Es liegt in der Natur des gesellschaftlichen Wandels, der in sozio-kultureller Hinsicht die herkömmlichen Modelle obsolet erscheinen lässt, dass sich Glaubenskommunikation und Kirche auf frische Weise realisieren. Gleichzeitig berichten Autor:innen auch, wie problematisch es innerhalb der kirchlichen Struktur ist, mit anderen etwas Neues zu implementieren oder nur einfach Innovation auf verschiedenen Ebenen zu wagen. Zu stark scheint das Beharrungsvermögen zu sein, Kirche in einer traditionellen Weise und in herkömmlichen Prozessen, Narrativen und Verlaufsformen zu denken und zu gestalten. Hierzu gehören auch Grundhaltungen für das Teilen von Verantwortung sowie den Umgang mit Macht, mit Komplexität und Diversität und mit den Ressourcen zivilgesellschaftlichen Engagements. Viele Themen, die für die katholische Kirche in Deutschland derzeit konfliktiv auf dem Synodalen Weg diskutiert werden, zeigen sich in den Fresh X in alternativ verarbeiteter Weise.

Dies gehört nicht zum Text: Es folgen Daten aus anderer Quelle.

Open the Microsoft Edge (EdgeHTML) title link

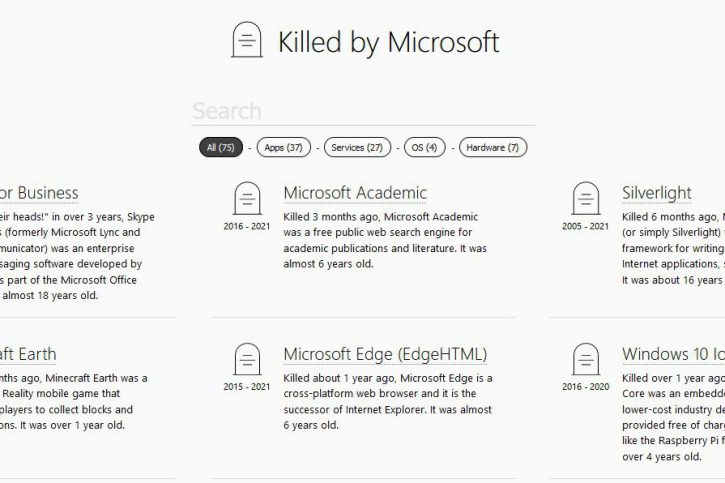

Es gehört zum Selbstverständnis der Fresh X, dass es Gott selbst ist, der wirkt und Menschen beruft, die in Teilhabe möglichst vieler und in der Orientierung auf die unmittelbaren Herausforderungen des sozialen und kulturellen Umfelds in vielfältigen und unterschiedlichen Ansätzen gründerisch oder pionierhaft initiativ tätig werden. In der derzeitigen Transformationskrise der Kirche(n) zeigt das Buch, wie sich das Engagement von Pionier:innen mit dem Wachsen des Gottesreiches verbinden kann. Dennoch: Fresh X stellen in einer institutionell, konfessionell, hierarchisch und territorial verstandenen Kirche weithin immer noch einen Fremdkörper dar. Hierin liegt die eigentliche Sprengkraft der „Bewegung“, dass die Akteur:innen traditionell „vereinnahmende“ und „sozialisierende“ Formen von Kirche letztlich bereits hinter sich gelassen haben. Wie dann die Diskurse um Ressourcen, Deutungsnarrative und Kirchenbilder, um Verkündigungsformen und Zugehörigkeit mit den Diözesen und Landeskirchen laufen können, zeigen die Bemühungen, Erprobungsräume und neue Gemeindegründungsinitiativen in den institutionalisierten Kirchen anzuregen, zu ermöglichen, zu unterstützen und zu begleiten. Dabei wird überdeutlich, dass es schließlich nicht um ein Hineinwachsen in herkömmliche Formen von Kirche geht, sondern um etwas ganz Anderes, wo Glaube und Leben, Evangelium und Kontext sich gegenseitig neu erschließen und neue Wege von Berufung, Spiritualität, Gemeinschaft und Nachfolge kreiert werden.